◆ **Text excerpt**
+++

HAMILTON, Bermuda, June 7, 2016 /PRNewswire/ -- Ardmore Shipping Corporation (NYSE: ASC) ("Ardmore" or the "Company") today announced that it has reached agreement to acquire six modern, Eco-Design MR product/chemical tankers for an aggregate purchase price of $172.5 million. The vessels, which have an average age of 2.4 years, are scheduled to be delivered to Ardmore on a charter-free basis between September and October 2016. The acquisition will expand Ardmore's fleet to 28 vessels, or by approximately 32% on a tonnage basis, and is expected to be accretive to earnings and to net asset value. Ardmore intends to fund the acquisition with the net proceeds from a public offering of common shares and a new credit facility with an existing lender.
About Ardmore Shipping Corporation
Ardmore owns and operates a fleet of mid-size product and chemical tankers ranging from 25,000 to 50,000 deadweight tonnes. The Company provides seaborne transportation of petroleum products and chemicals worldwide to oil majors, national oil companies, oil and chemical traders, and chemical companies, with its modern, fuel-efficient fleet of tankers.
Ardmore's core strategy centers around operating a modern, high-quality fleet of product and chemical tankers, building key long-term commercial relationships, and maintaining its cost advantage in assets, operations and overhead, while creating significant synergies and economies of scale as the Company grows. Ardmore provides its services to customers through voyage charters, commercial pools and time charters and enjoys close working relationships with key commercial and technical management partners.

+++

◆ **To-do list**
1. In the Ardmore Shipping press release, what is the aggregate purchase price of the six tankers?
2. Please carry the Ardmore Shipping press release forward with the next paragraph, starting after its final sentence.

◆ **Dataset extract**
+++

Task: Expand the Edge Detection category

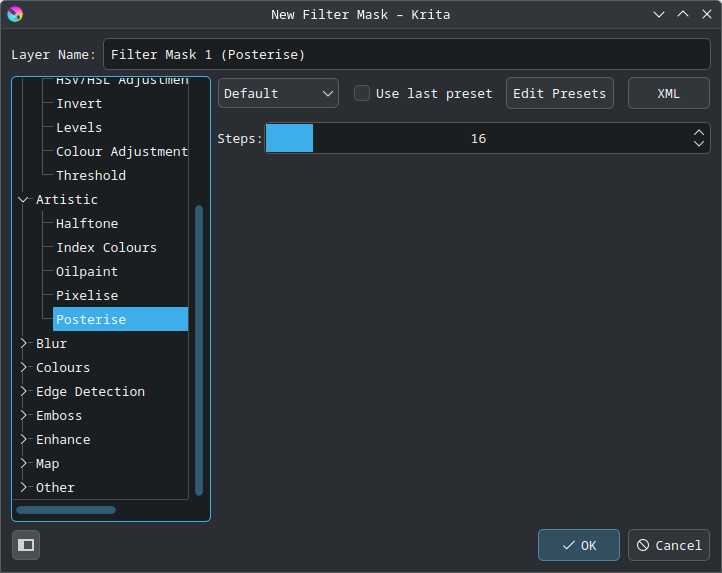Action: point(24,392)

+++

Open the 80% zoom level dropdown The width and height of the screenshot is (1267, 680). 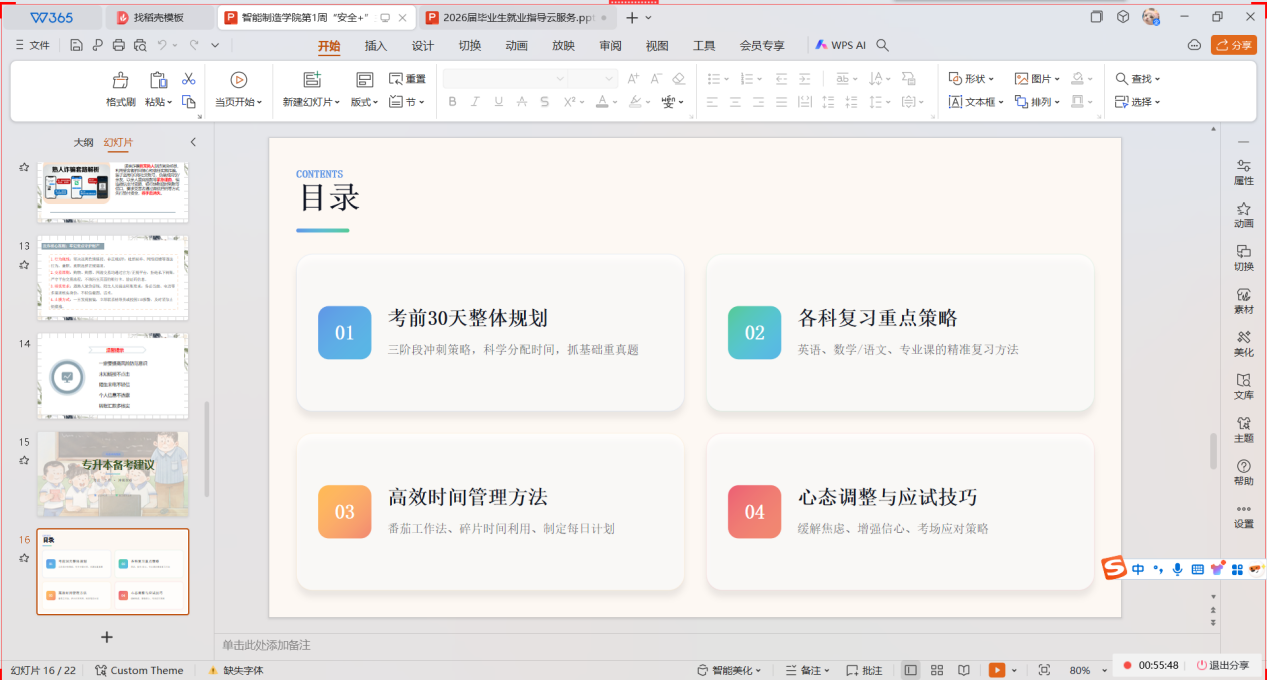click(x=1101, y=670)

+++

◆ **Outputs in order**
1. $172.5 million

2.
The statements in this press release that are not historical facts may be forward-looking statements, including statements about Ardmore's proposed acquisition of six tankers and the expected benefits and financing thereof. These forward-looking statements involve risks and uncertainties that could cause the outcome to be materially different. These risks and uncertainties include, among others, failure to close the proposed vessel acquisition and those discussed in Ardmore's public filings with the U.S. Securities and Exchange Commission. Ardmore undertakes no obligation to revise or update any forward-looking statements unless required to do so under the securities laws.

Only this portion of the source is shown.